Turkish commandos have recently moved about 20km into Iraq’s Duhok and Erbil provinces, controlled by the Kurdistan Regional Government (KRG), according to local media reports quoted by Tokyay.
The moves aim to counter the Kurdistan Workers’ Party (PKK), which has been fighting for self-rule in Turkey’s mainly Kurdish south-east since 1984 and which has a strong presence in the region.
Turkey, says Tokyay, is concerned by PKK advances and the group’s attempts to establish cantons in Iraq’s Sinjar district like those established by Kurds in Syria.

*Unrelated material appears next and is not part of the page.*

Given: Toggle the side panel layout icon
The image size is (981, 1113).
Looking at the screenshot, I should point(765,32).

Ankara may even extend its advance as far as the PKK’s main bases in the Qandil Mountains, which straddle the Iran-Iraq border, in its efforts to disrupt the organization.
Such a move would shore up the Turkish government’s support among nationalist voters as elections approach, though would be fraught with difficulties.

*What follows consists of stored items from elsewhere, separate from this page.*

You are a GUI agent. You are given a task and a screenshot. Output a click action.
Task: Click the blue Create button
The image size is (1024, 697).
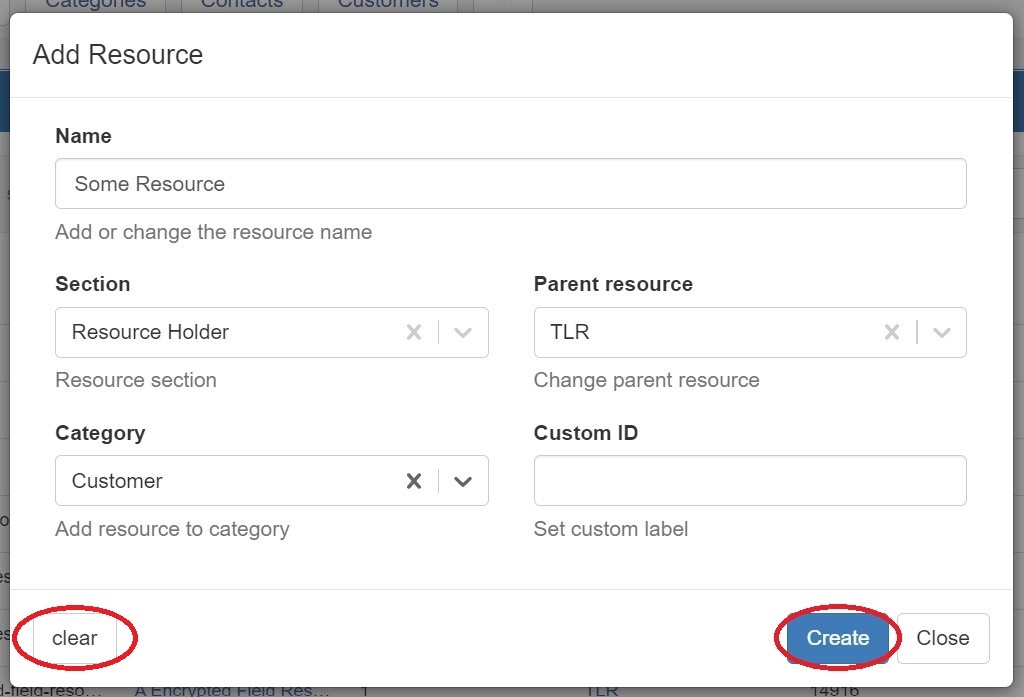[x=837, y=638]
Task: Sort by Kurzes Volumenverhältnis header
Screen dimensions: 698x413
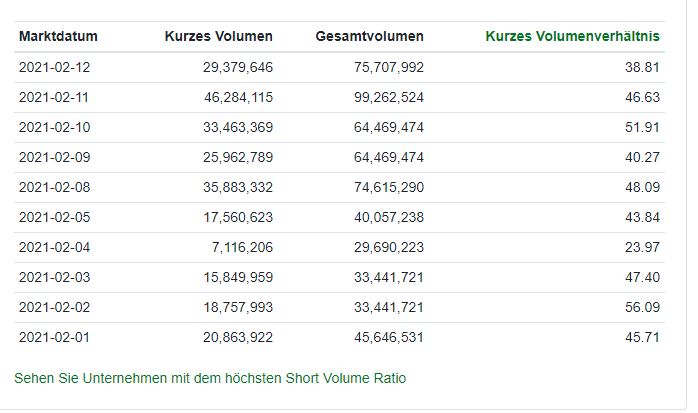Action: tap(572, 37)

“Geographically this is a very difficult region that cannot be compared with the previous military campaigns in Syria. It would be difficult to establish permanent military outposts due to the risk of becoming a target for terror attacks,” Tokyay quoted Bilgay Duman of Turkish thinktank ORSAM as saying.
Any such operation would also require co-operation with with both Iraq and Iran.

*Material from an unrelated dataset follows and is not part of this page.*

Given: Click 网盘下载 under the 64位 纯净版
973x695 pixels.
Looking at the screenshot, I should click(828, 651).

In March Turkish Prime Minister Binali Yildirim said Ankara would conduct ground operations in Iraq only with approval from Baghdad.
“The PKK has invested heavily in the areas bordering Iran and therefore the success of the operation also requires either the consent of the Iranian government or at the least a unilateral decision on the side of the Turkish government that subordinates bilateral relations and hence decisively risks Turkey’s relations with Iran,” said Ahmet Han, an international relations professor at Istanbul’s Kadir Has University.
“Turkey can cut off the supply lines from Qandil to northern Syria,” Han added, “But this move in and of itself would hardly completely eliminate the PKK positions in the region. Turkey is also likely to establish buffer zones to prevent PKK from moving across the borders. What matters in terms of the foreign and security policies of the concerned actors in the Middle East today is no longer long-term strategies or diplomatic overtures and niceties, but creating advantageous de facto situations on the ground. So management of risks in related issues and concerns are of secondary importance. Hence Turkey, if it reaches a decision regarding its relations with Iraq, KRG and Iran, could well take this to be an opportune moment.”
Turkey has long conducted ground and air operations in northern Iraq, justifying them using the internationally recognised concept of “hot pursuit” and agreements between Turkey and Iraq that allow both governments to cross their shared borders while pursuing terror groups.